There can only be “abolition.”
“What does abolition mean? Abolition means we must destroy it, not reform it. No voting is going to help. No writing your congressperson.”
Ponce declares: “We need to smash white supremacy” (emphasis mine).
And how exactly does Ponce propose “the oppressed” go about “smashing” “white supremacy”? His answer is blunt:
Laws must be violated.
Those who “write” the law—the “oppressors”—have “convince[d] all of us to follow it,” Ponce asserts. Yet “you shouldn’t,” he continues, for “the laws existing,” at least “many” of them, “we should be violating[.]”
This is activism, radical leftist activism. This is not teaching. To put it another way, Ponce represents as clearly as anyone the prevailing impulse among academics to forego the education of their students in favor of training them in the ideology of their instructors, an ideology that entails relentless activism against the very civilization that both birthed the institutions of higher learning of which these students and their professors avail themselves as well as bestowed upon them every other privilege and blessing.
Why would any parent who is remotely concerned with the intellectual and moral well-being of his or her children pay big bucks to place them at the mercies of academics, like Professor Ponce, who despise the institutions, traditions, and, by implication, most of the people of the West and America?

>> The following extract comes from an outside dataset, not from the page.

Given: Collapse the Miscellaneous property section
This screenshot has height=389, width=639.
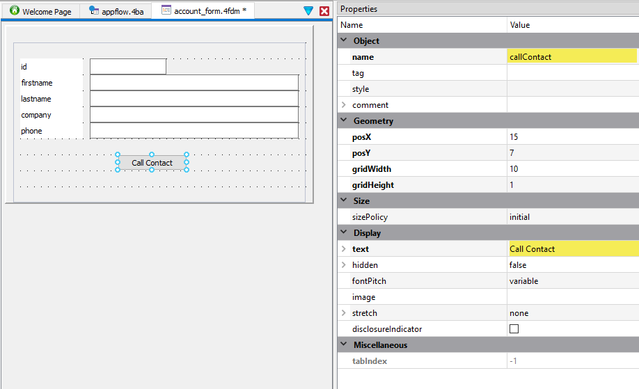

How can taxpayers sit idly by why their hard-earned dollars are siphoned off by bureaucrats and channeled to subsidize the rantings of the Albert Ponces?
To be sure, the ideal of a liberal arts education remains a beautiful one. And there remain talented, capable, and dedicated academics—some of whom are on the liberal-left—who labor diligently to realize that ideal for themselves and, importantly, their students. Regrettably, though, they are in the minority, outflanked on all sides by folks like Albert Ponce.

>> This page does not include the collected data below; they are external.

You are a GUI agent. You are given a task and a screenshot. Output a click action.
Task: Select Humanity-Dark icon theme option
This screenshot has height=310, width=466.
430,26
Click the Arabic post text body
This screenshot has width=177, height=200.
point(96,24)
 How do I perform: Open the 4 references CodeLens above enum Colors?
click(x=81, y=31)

Besides the fact that Ponce deprived students of the education to which they are entitled, there is another tragedy in all of this.
Ponce and his far-left, activist colleagues are, in a very real sense, the victims of their own ideology. Blinded, they fail to recognize that the conceptual resources that they draw upon to condemn “white supremacy” and all of the rest are the self-same moral ideas that distinguish from all others the civilization that they condemn as “white supremacist,” “sexist,” “homophobic,” etc. Most saliently, these anti-American, anti-Western professors presuppose the truth of the distinctively—no, the _uniquely—_Western, Christian concept of the Individual, for only if the person assumes moral importance over considerations of race, gender, sexual orientation, class, and so forth can it be immoral to regard people in terms of these ostensibly morally irrelevant categories.
Notably, these anti-American, anti-Western professors organize their worldview around their readings of Karl Marx, who Ponce refers to as “one of the most profound thinkers in the history of Western philosophy.” Yet Marx was a 19th century German white man who was every bit as much a product of the “white supremacist” civilization against which 21st century “oppressed” professor rails.
It isn’t only the students of these activist professors who are in need of a genuine education. The professors themselves need it just as badly.